Conhecimento mapeado

Onde mais se precisa, menos se pesquisa – ou algo bem próximo disso. É o que revela um mapeamento dos estudos sobre mudanças climáticas publicados em todo o mundo. Nas regiões mais pobres do planeta, que são também as mais vulneráveis aos impactos das mudanças climáticas globais, a literatura sobre o tema é bem mais escassa do que nas regiões mais ricas. Além disso, as colaborações internacionais para produção de conhecimento tendem a acontecer entre grupos bem específicos de países, segundo critérios de proximidade geográfica e socioeconômica, o que deixa as áreas pobres ainda mais excluídas.

Em artigo publicado no periódico Global Environment Change, pesquisadores dinamarqueses apresentaram um panorama geográfico da produção científica sobre mudanças climáticas. Eles avaliaram a procedência de mais de 15 mil trabalhos científicos publicados em revistas científicas internacionais entre 1999 e 2000. Os resultados mostraram que os estudos sobre o tema são publicados principalmente por países desenvolvidos – Estados Unidos na frente, com cerca de 3,4 mil trabalhos – ou membros do BRICS (grupo composto por Brasil, Rússia, Índia, China e África do Sul, países em desenvolvimento com grandes economias).

Já os países do mundo subdesenvolvido – os mais vulneráveis para lidar com os efeitos das mudanças climáticas, incluindo alguns exemplos da América Latina, África e Oceania – são os que produzem menos conhecimento sobre o assunto: muitos deles tiveram apenas uma ou duas publicações nesse período. 

Mulher alimenta gato na Etiópia
Segundo autora principal de estudo, líderes mundiais devem desenvolver políticas para melhorar produção científica de países vulneráveis, como a Etiópia. (foto:Bioversity International/Flickr CC BY 2.0)

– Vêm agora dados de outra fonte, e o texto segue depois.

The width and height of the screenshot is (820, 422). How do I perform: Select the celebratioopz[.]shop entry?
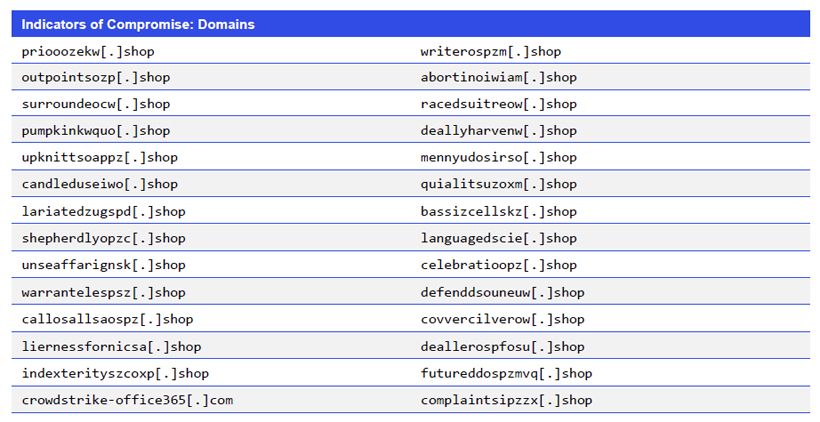[499, 265]
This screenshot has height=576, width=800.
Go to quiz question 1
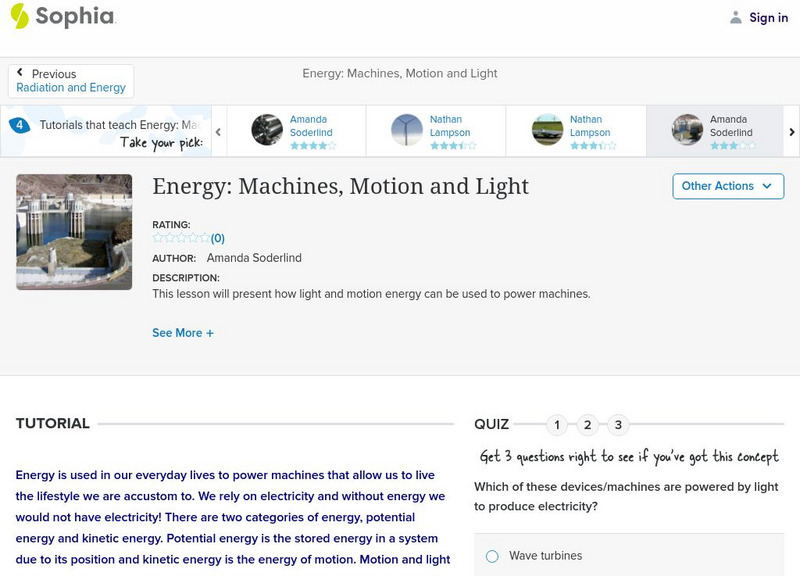557,425
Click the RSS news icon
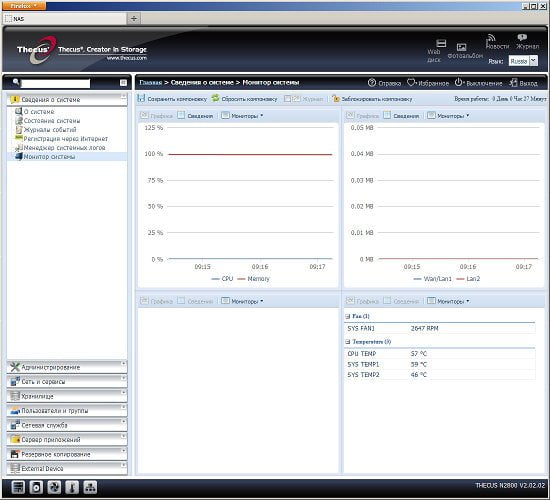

“Os países com menor produção científica nessa área são os que potencialmente têm menos recursos econômicos e estruturais para responder às consequências das mudanças climáticas”, afirma Pietro Kiyoshi Maruyama Mendonça, biólogo da Universidade Estadual de Campinas e único brasileiro participante do estudo. “O desequilibro encontrando indica que a ciência das mudanças climáticas não atende à necessidade de uma grande e vulnerável parte da população global. Como o conhecimento científico é (idealmente) utilizado para embasar as tomadas de decisões, nós especulamos que a falta de conhecimento produzido em algumas regiões em desenvolvimento deixa uma lacuna crítica nos debates políticos a nível mundial”, acredita.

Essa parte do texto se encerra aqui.